With fewer “big” animals and less spectacular visibility, Gordon started
taking a closer look and began to notice the numerous and spectacular
nudibranchs and other colorful invertebrates. Eventually he bought a
Motor Marine camera so he could show friends the “neat stuff” in our own
backyard. After a few lucky results he was hooked and bought a housed
Nikon in 1999.
Excited
by the images of the fabulous variety of invertebrates he was getting
in Monterey, he looked deeper for new animals to shoot. In 2002, Gordon
completed technical diving training so he could safely carry his camera
past 150 feet. During the many training dives off Carmel he began to
encounter a brand new, but somehow familiar world. Not carrying the
camera until near the end of training, he encountered exotic sea stars,
nudibranchs, sponges and snails he’d never seen before. But there were
also old friends. Large numbers of big vermilion and China rockfish as
well as huge numbers of more common varieties, and the wolf eels were
there too. And the water was much “cleaner”. Suddenly it was like
diving in the sixties again with eighty-foot visibility not uncommon.

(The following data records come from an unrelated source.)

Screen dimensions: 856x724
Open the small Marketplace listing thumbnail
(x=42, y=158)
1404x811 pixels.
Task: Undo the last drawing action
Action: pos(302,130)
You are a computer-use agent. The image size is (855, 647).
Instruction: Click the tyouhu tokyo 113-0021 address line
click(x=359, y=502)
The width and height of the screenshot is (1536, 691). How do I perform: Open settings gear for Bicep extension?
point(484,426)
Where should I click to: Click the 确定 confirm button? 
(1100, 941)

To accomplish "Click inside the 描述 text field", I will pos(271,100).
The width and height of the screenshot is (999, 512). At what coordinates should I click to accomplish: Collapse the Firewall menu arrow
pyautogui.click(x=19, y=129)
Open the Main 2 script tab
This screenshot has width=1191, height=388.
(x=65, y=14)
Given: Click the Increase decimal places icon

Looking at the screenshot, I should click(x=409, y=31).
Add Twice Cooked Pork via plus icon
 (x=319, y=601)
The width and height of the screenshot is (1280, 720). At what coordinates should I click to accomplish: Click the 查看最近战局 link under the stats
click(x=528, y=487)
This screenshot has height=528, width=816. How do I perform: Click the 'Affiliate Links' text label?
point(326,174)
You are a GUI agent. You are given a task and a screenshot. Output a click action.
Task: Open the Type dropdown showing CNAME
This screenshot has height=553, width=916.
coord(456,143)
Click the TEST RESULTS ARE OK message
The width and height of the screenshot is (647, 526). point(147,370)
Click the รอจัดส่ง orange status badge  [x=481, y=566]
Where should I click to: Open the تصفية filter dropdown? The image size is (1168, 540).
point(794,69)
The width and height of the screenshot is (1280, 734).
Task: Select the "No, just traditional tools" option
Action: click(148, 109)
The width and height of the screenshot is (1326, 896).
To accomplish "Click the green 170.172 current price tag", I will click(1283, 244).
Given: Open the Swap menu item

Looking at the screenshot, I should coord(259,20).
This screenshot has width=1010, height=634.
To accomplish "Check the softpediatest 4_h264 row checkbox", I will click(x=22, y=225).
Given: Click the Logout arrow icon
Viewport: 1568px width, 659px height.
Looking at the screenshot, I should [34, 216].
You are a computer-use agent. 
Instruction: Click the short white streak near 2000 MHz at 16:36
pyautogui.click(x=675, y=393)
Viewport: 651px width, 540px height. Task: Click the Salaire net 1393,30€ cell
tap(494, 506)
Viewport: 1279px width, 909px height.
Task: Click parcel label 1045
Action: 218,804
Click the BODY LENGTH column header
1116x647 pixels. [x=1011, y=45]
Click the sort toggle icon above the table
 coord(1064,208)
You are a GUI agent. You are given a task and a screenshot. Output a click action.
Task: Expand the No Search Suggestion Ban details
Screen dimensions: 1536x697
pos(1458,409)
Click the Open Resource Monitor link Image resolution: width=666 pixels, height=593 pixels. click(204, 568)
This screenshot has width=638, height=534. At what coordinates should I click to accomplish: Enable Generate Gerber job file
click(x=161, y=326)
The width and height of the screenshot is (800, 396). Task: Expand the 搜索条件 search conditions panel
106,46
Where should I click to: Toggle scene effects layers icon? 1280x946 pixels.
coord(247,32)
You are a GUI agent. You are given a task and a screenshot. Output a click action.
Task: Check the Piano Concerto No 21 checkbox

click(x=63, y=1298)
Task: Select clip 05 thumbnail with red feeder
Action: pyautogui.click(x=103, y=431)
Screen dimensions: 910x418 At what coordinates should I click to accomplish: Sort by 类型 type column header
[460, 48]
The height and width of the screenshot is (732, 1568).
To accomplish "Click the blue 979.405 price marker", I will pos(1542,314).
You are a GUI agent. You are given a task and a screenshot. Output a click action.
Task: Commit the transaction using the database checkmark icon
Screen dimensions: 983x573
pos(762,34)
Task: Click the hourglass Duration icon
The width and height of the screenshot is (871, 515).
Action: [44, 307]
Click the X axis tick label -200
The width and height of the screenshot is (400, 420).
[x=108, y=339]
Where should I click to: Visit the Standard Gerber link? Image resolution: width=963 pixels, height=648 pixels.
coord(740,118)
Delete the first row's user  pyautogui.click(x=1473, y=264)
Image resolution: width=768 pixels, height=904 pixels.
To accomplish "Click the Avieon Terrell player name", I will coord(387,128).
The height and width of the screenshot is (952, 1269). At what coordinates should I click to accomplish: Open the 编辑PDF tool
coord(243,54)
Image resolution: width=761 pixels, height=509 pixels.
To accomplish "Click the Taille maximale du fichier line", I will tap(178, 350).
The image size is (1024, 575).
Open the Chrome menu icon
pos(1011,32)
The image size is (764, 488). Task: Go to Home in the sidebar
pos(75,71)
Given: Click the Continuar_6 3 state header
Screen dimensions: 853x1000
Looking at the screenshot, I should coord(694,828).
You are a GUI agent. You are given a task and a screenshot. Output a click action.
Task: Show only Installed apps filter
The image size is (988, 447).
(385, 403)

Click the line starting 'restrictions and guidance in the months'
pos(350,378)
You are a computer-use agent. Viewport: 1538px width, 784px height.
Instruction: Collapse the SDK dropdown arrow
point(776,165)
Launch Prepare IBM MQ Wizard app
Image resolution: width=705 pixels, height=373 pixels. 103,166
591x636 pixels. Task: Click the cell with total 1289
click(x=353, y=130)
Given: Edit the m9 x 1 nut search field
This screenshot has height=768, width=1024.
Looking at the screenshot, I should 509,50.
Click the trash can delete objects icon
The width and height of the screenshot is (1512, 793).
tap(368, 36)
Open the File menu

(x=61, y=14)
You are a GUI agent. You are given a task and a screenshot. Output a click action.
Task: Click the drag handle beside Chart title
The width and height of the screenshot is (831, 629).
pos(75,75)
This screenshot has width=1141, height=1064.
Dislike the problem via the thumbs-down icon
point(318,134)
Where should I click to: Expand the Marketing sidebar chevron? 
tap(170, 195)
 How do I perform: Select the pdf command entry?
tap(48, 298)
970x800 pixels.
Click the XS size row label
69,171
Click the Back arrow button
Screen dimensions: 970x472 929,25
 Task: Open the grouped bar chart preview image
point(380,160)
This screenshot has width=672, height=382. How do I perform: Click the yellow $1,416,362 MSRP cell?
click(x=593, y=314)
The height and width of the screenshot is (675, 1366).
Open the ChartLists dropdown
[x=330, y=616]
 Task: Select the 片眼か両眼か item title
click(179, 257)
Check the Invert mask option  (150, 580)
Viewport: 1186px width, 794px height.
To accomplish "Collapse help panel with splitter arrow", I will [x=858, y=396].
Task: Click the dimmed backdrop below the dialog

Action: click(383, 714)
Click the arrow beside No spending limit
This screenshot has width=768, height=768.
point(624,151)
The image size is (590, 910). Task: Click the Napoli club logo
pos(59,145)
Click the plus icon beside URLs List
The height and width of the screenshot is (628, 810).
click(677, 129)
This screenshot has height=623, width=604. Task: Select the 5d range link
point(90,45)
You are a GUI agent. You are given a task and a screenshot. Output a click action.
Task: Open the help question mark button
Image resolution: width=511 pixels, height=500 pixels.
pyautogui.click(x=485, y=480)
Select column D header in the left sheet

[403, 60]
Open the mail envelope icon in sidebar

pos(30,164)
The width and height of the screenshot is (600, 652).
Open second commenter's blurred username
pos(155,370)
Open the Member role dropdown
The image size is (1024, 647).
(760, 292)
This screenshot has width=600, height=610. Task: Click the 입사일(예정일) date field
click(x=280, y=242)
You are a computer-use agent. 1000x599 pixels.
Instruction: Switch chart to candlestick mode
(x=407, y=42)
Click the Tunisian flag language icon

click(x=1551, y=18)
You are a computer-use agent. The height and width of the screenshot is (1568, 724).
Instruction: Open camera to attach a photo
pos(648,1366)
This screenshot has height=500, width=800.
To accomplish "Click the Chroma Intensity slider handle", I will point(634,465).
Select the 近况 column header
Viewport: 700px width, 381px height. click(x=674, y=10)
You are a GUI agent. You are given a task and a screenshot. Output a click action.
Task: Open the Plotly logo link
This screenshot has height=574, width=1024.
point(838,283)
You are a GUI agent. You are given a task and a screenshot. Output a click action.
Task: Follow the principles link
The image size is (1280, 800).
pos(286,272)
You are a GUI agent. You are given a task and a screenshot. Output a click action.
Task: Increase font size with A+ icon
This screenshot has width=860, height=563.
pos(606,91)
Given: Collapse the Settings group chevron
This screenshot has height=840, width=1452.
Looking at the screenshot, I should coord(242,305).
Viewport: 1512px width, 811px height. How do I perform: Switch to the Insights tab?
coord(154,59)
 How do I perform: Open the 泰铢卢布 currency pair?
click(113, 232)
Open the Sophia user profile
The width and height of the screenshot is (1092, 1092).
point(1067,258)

Though a little darker and a little farther than the kelp reaches, this
turned out to be a photographer’s paradise – great “vis” and remarkable
animals.
The
images presented here represent the beginning of a new adventure in a
place where the ocean is still pristine and the intertidal and deep
water animals meet in the middle of a lush, vibrant ecology. Gordon’s
goal is to spend the next few years trying to do photographic justice to
this special place off our central coast.